Depending on what your sport or lifestyle entails, a speed, agility, proprioception and power program will be customised to prepares you for light sport-specific training.

Phase 7: Return to Sport

Depending on the demands of your chosen sport, you will require specific sport-specific exercises and a progressed training regime to enable a safe and injury-free return to your chosen sport.

In most cases, you can start treating a tendon injury at home. To get the best results, start these steps right away:

  • Rest the painful area, and avoid any activity that makes the pain worse.
  • Apply ice or cold packs for 20 minutes at a time, as often as 2 times an hour, for the first 72 hours. Keep using ice as long as it helps.
  • Do gentle pain free  range-of-motion exercises to prevent stiffness.
  • Have your biomechanics assessed by a sports physiotherapist.
  • Undertake an Eccentric Strengthen Program. This is vital!

How to Return to Sport OR indeed full work or life activities such as gardening !

It may take weeks or months for a tendon injury to heal. Be patient, and stick with your treatment. If you start using the injured tendon too soon, it can lead to more damage.

To keep from hurting your tendon again, you may need to make some long-term changes to your activities. These should be discussed with your physiotherapist.

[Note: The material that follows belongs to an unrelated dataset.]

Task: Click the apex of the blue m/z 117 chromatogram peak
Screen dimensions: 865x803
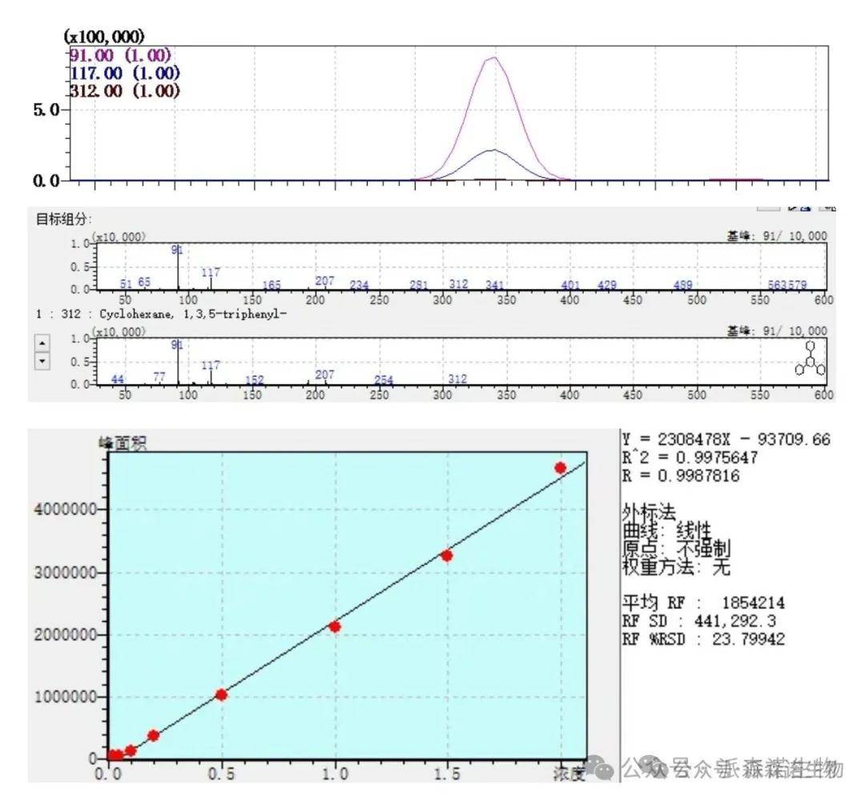Action: [493, 150]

  • Try changing your activities or how you do them.
  • If exercise caused the problem, check your technique with a coach or sports physiotherapist.
  • Perform regular eccentric style exercises.
  • Closely monitor and record your exercise loads. Discuss your loading with your physiotherapist and coach.
  • Always take time to warm up before and cool down / stretch after you exercise.

Persisting tendon injuries are best managed by a sports physiotherapist with an interest in tendinopathies. Researchers have found that tendon injuries respond differently to muscle injuries and can take months to solve or leave you vulnerable to tendon ruptures, which usually require surgery. This has two important issues:

  • Ensure you have an accurate diagnosis.
  • Ensure that your rehabilitation is targeted at either the muscle injury or tendinopathy.

This blog has quite a bit of detail and terms within it. I found it unavoidable. I hope things have been explained and there is something there to help you. If in doubt discuss with your GP or physio.

Remember there are various views and this doesn’t mean we disagree – it is often more about use of terms.